Im currently using limma to analyse methylation array data. The typical workflow is:
fit <- lmFit(methylation_data, design, method = "robust")
fit_2 <- eBayes(fit)
table <- limma::topTable(fit_2, coef = 2, number = Inf)
Where the design is:
# NOT RUN - code simplified
mod <- model.matrix((~ variable_of_interest+covariate1+covariate2...), data=p)
This is effectively running regressions with methylation as the outcome and the variable of interest as the predictor - is there any way to run this so methylation is the predictor and the variable of interest the outcome?

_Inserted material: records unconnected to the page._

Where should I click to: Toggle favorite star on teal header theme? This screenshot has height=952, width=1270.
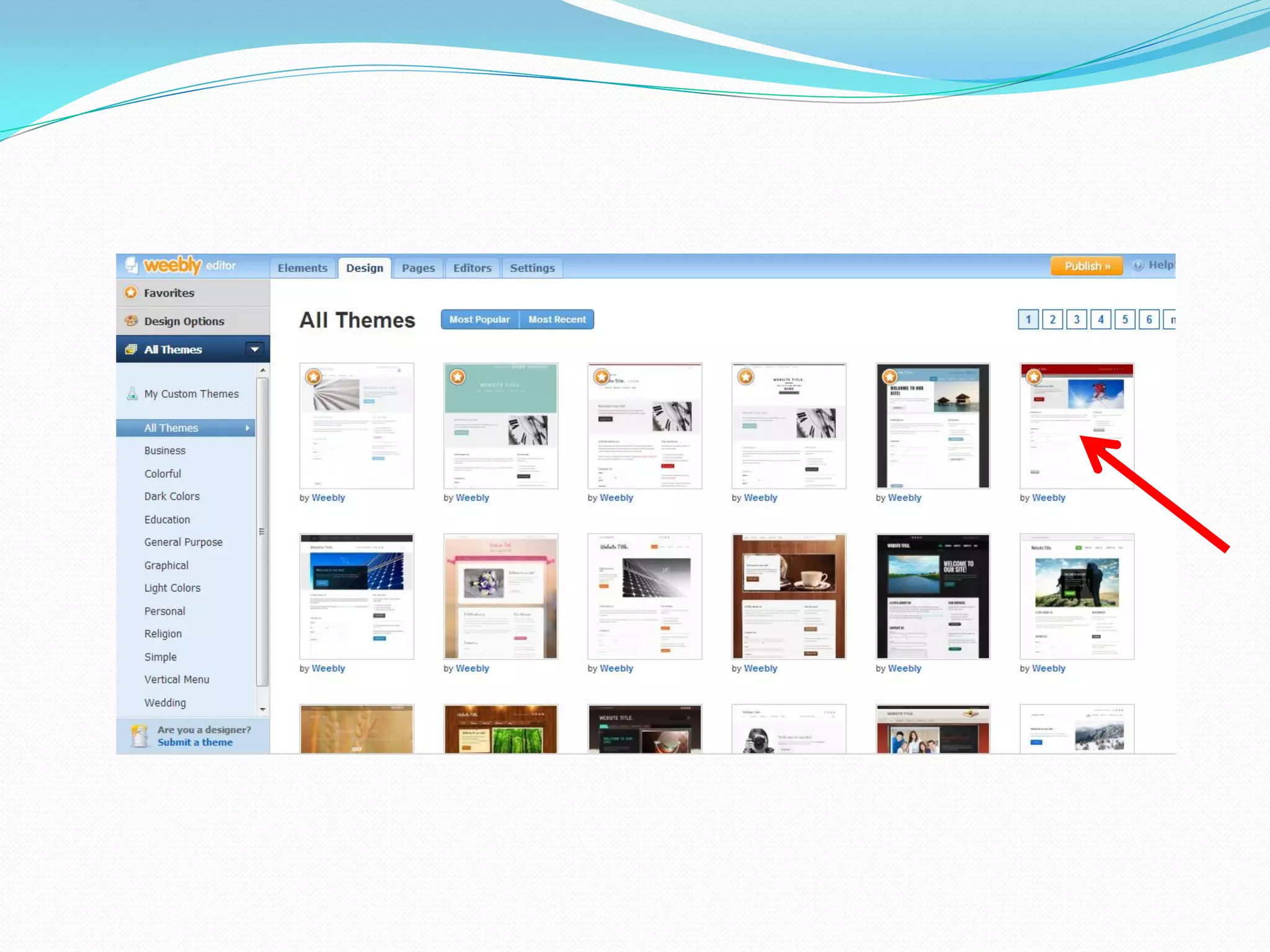pyautogui.click(x=458, y=377)
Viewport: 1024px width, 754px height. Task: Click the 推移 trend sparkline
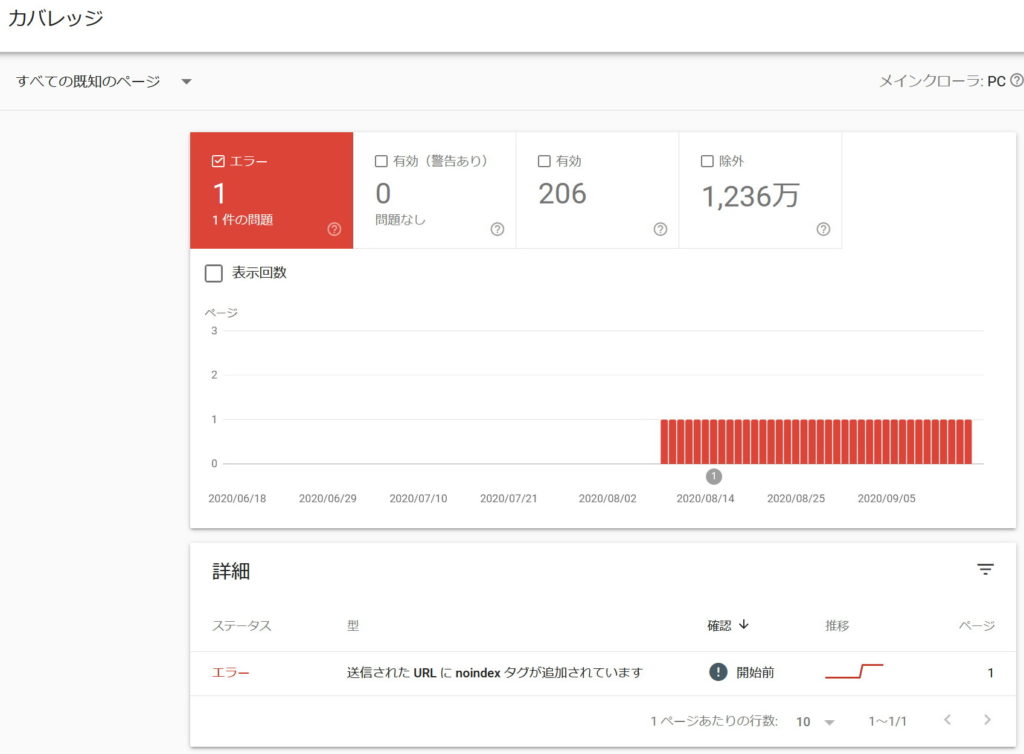(853, 671)
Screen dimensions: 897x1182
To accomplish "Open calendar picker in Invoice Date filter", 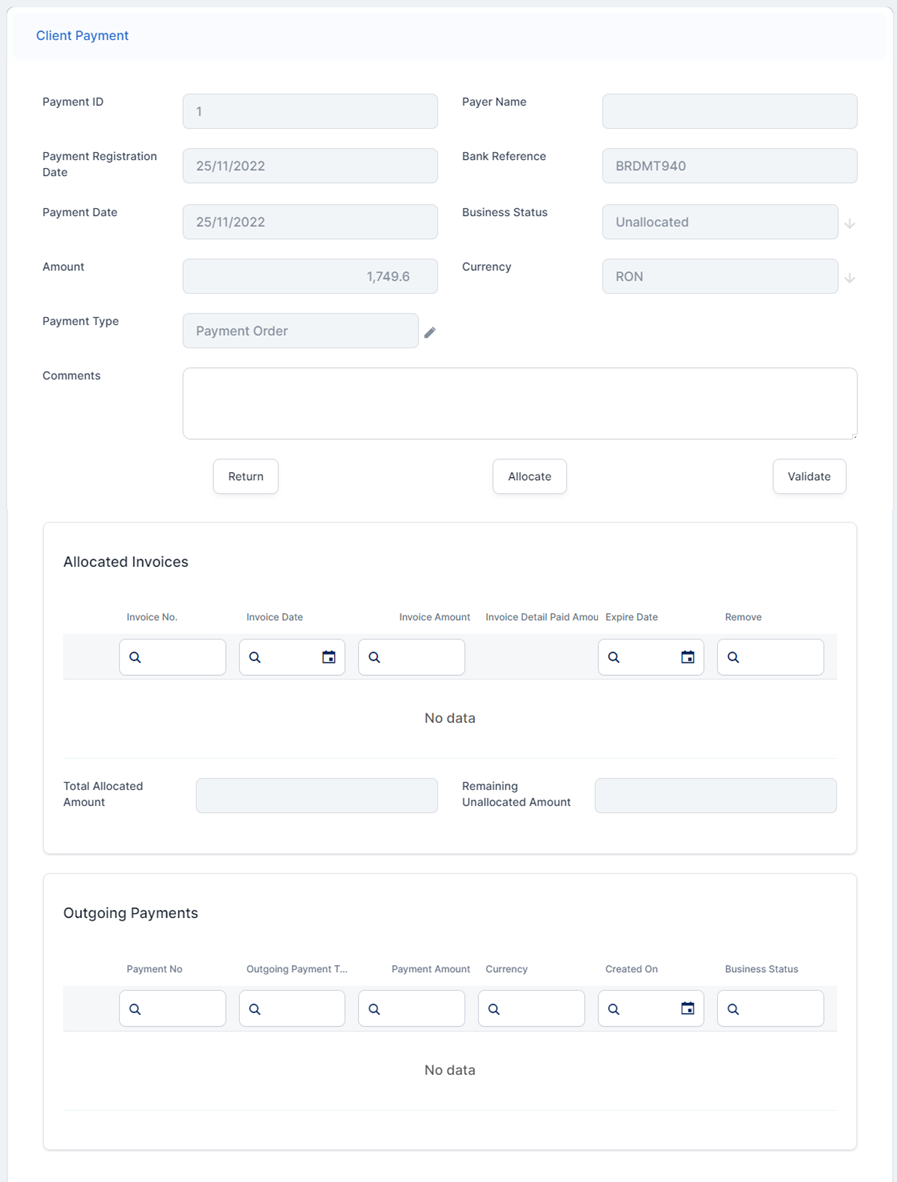I will (328, 657).
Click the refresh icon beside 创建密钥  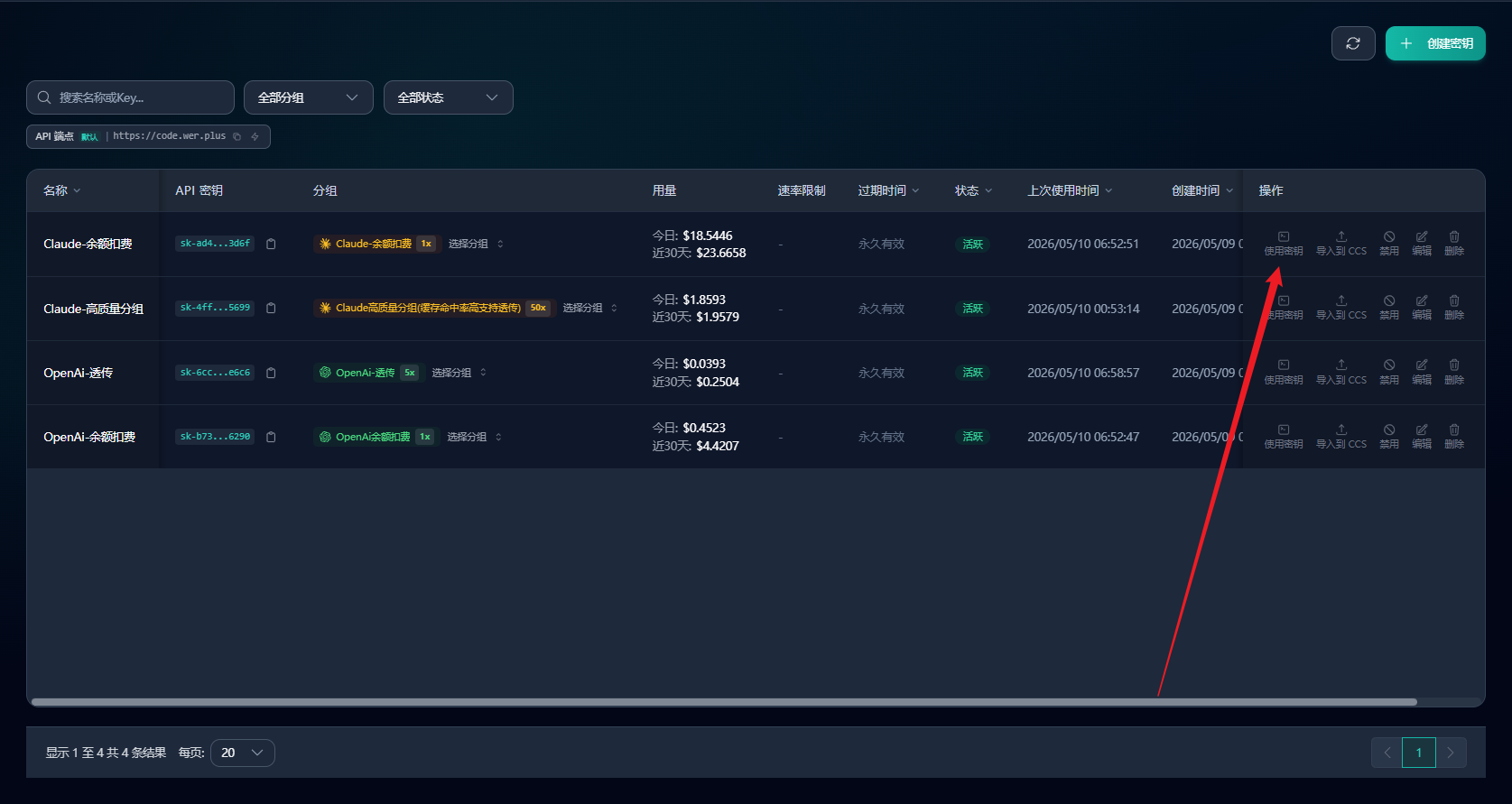coord(1353,43)
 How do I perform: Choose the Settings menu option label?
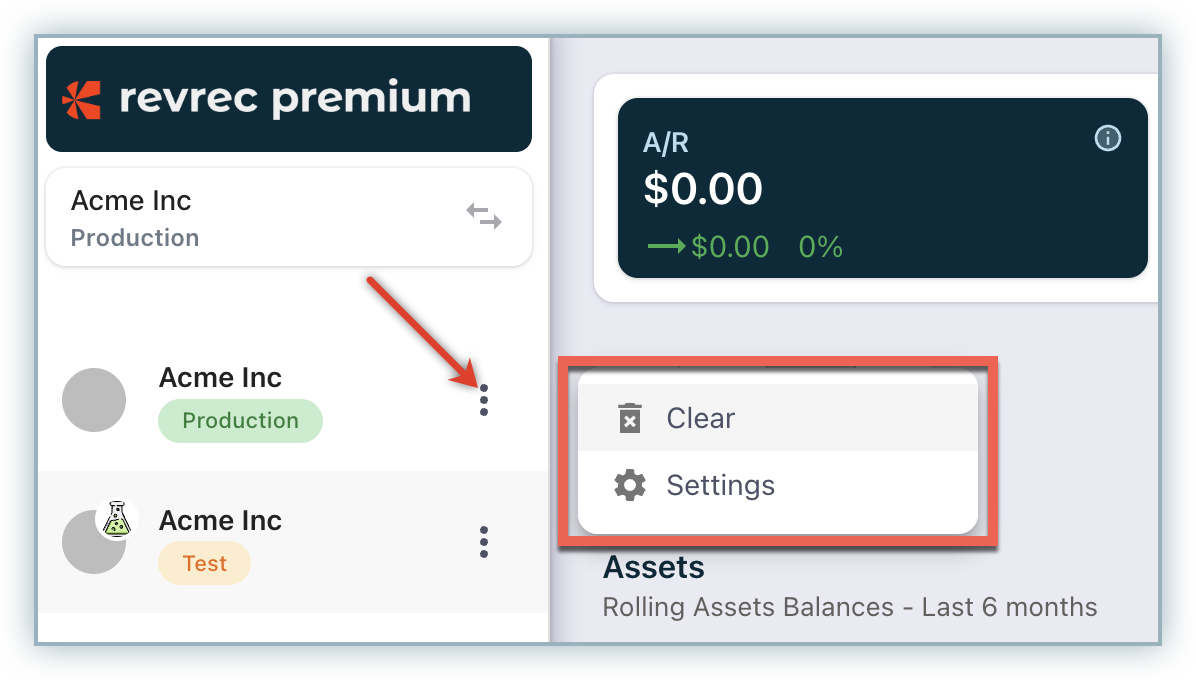(x=720, y=486)
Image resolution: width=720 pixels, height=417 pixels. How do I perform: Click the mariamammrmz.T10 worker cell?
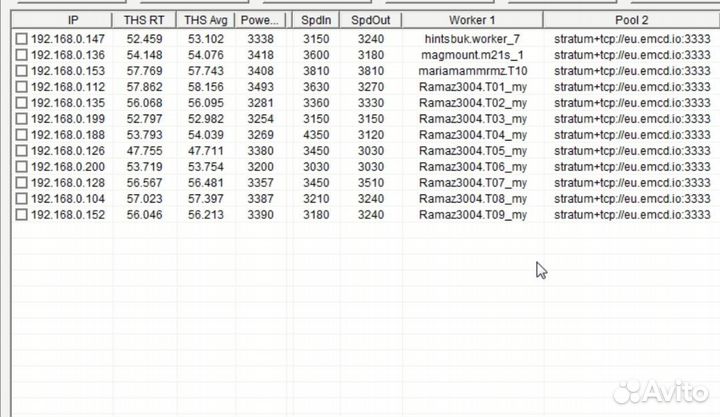tap(472, 71)
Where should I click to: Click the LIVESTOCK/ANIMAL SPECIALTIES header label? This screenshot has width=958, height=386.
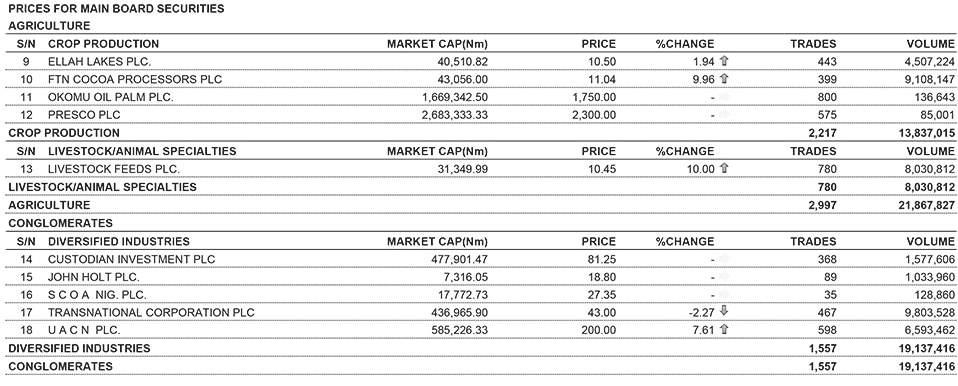142,151
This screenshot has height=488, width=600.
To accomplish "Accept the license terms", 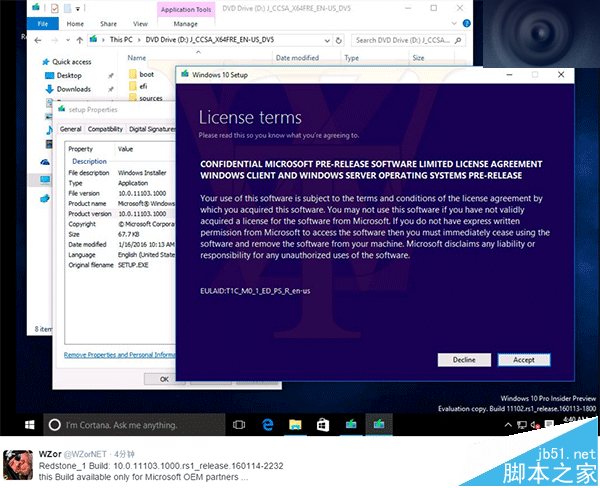I will 524,360.

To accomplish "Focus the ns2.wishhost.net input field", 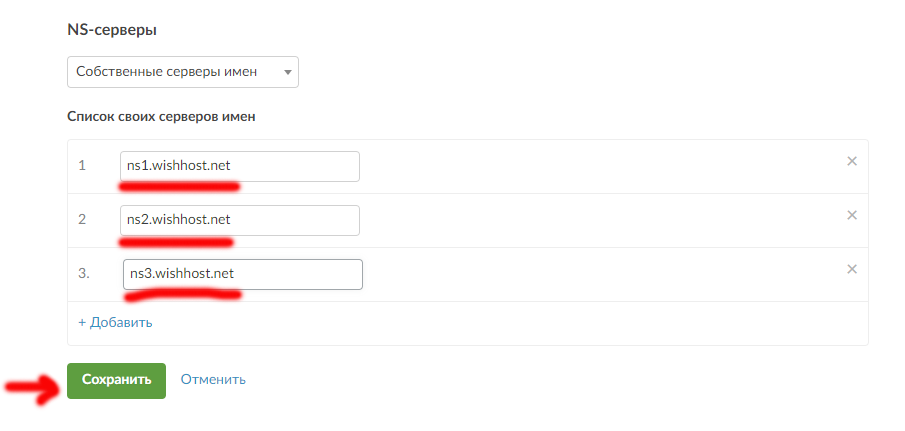I will point(240,220).
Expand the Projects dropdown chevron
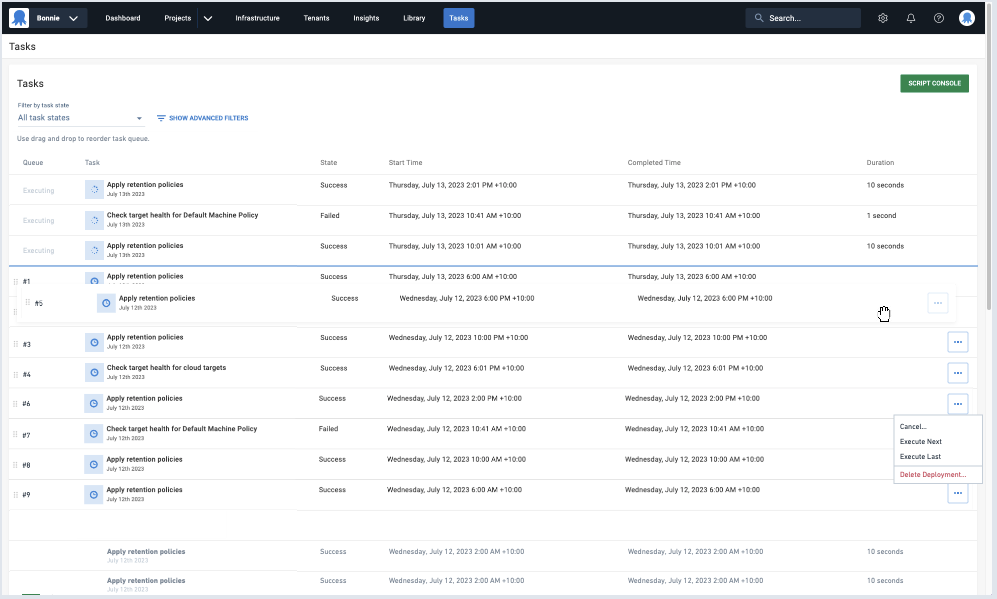Viewport: 997px width, 599px height. (x=208, y=18)
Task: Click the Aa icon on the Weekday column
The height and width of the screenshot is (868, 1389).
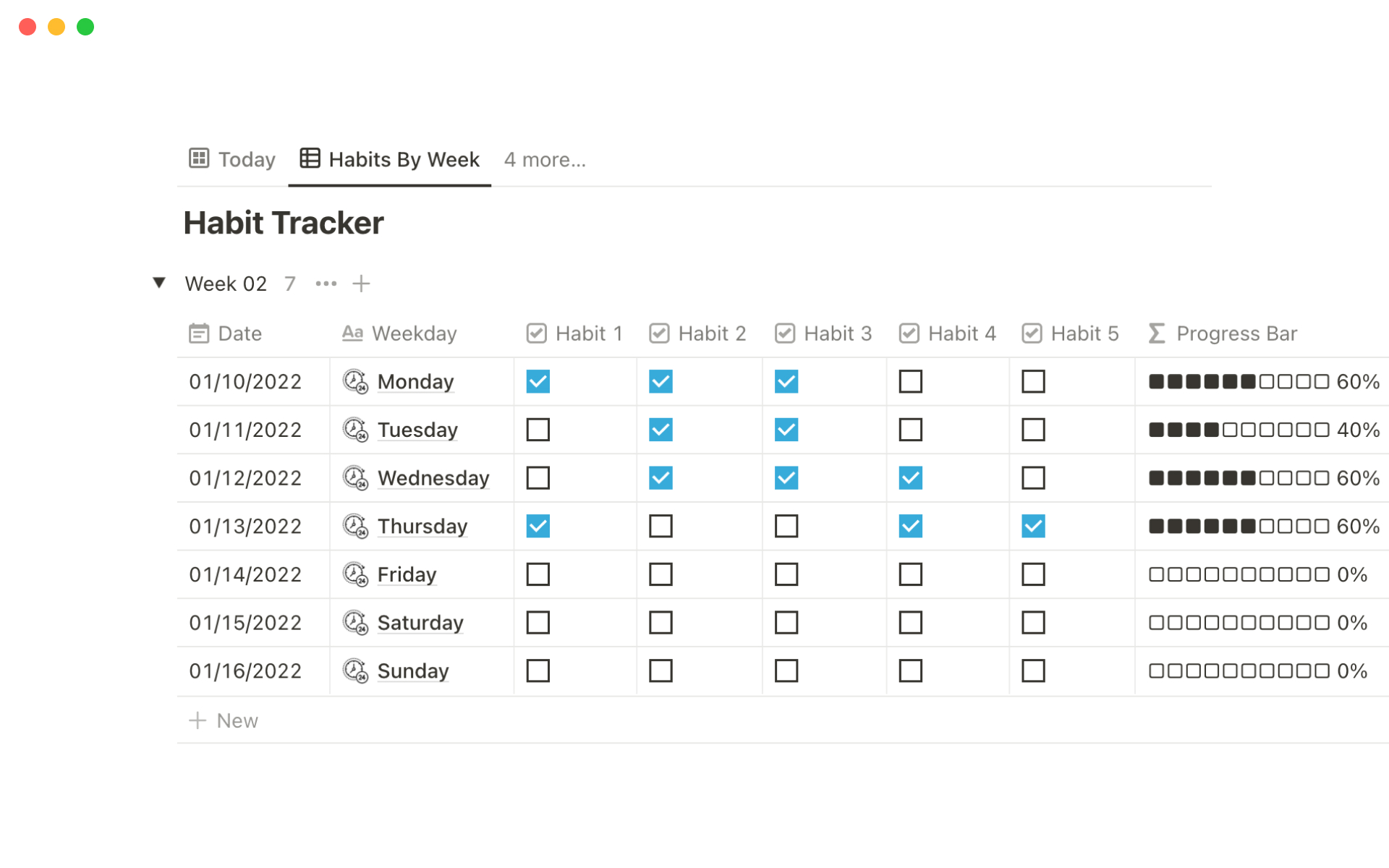Action: pos(353,333)
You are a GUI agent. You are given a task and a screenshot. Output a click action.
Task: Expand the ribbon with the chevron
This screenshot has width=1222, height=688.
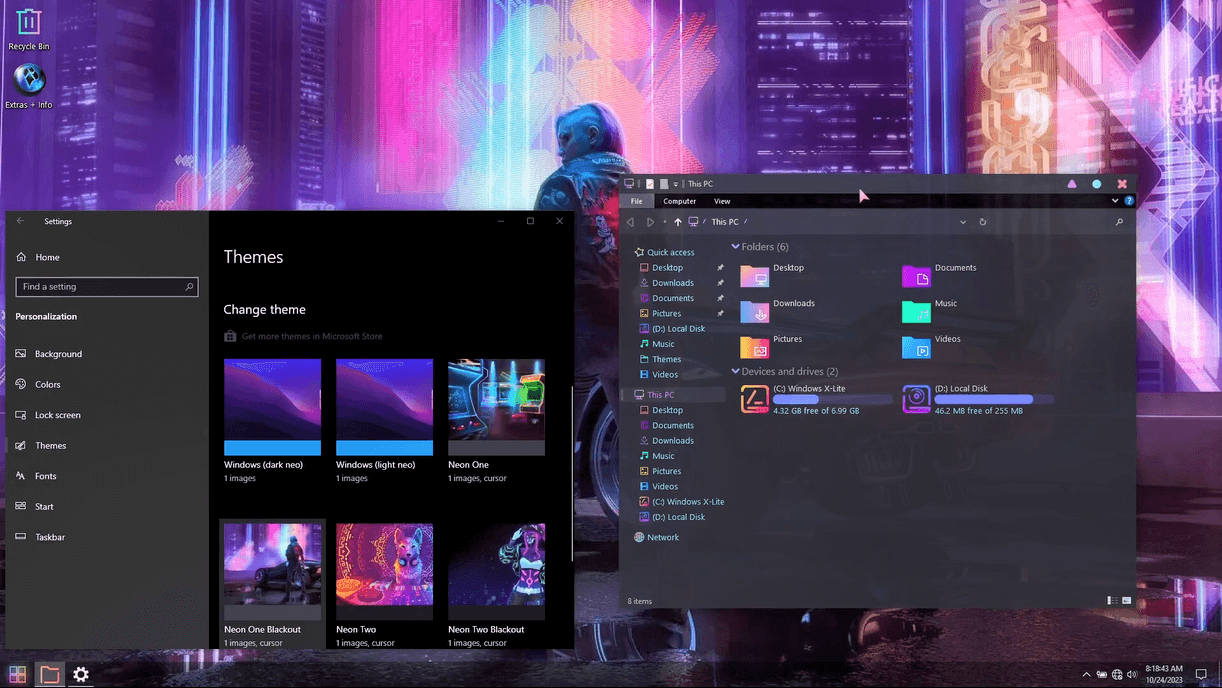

You can't run the model with methylation status as the predictor using limma. And it wouldn't make much sense to fit the inverse model in a univariate fashion like that anyway, either statistically or biologically. You wouldn't expect a single CpG to have a discernable phenotypic effect. Instead, you should expect that consistent changes in methylation status might have an effect on a phenotype, where 'consistent changes' could mean many different things. It could be that the average methylation status (over all of the CpGs, or some relevant subset based on proximity to a set of genes or LINE repeats or whatever) is increased in people with a given phenotype, so you could hypothetically subset to the CpGs you think are interesting and use those.
But the information from those CpGs may be highly correlated, and there are too many predictors anyway, so conventionally you would use some sort of penalized regression where you select the 'best' CpGs from a set of inputs, or just project the CpG information into a lower space and use the projected values instead. You could use the ropls package for that sort of thing.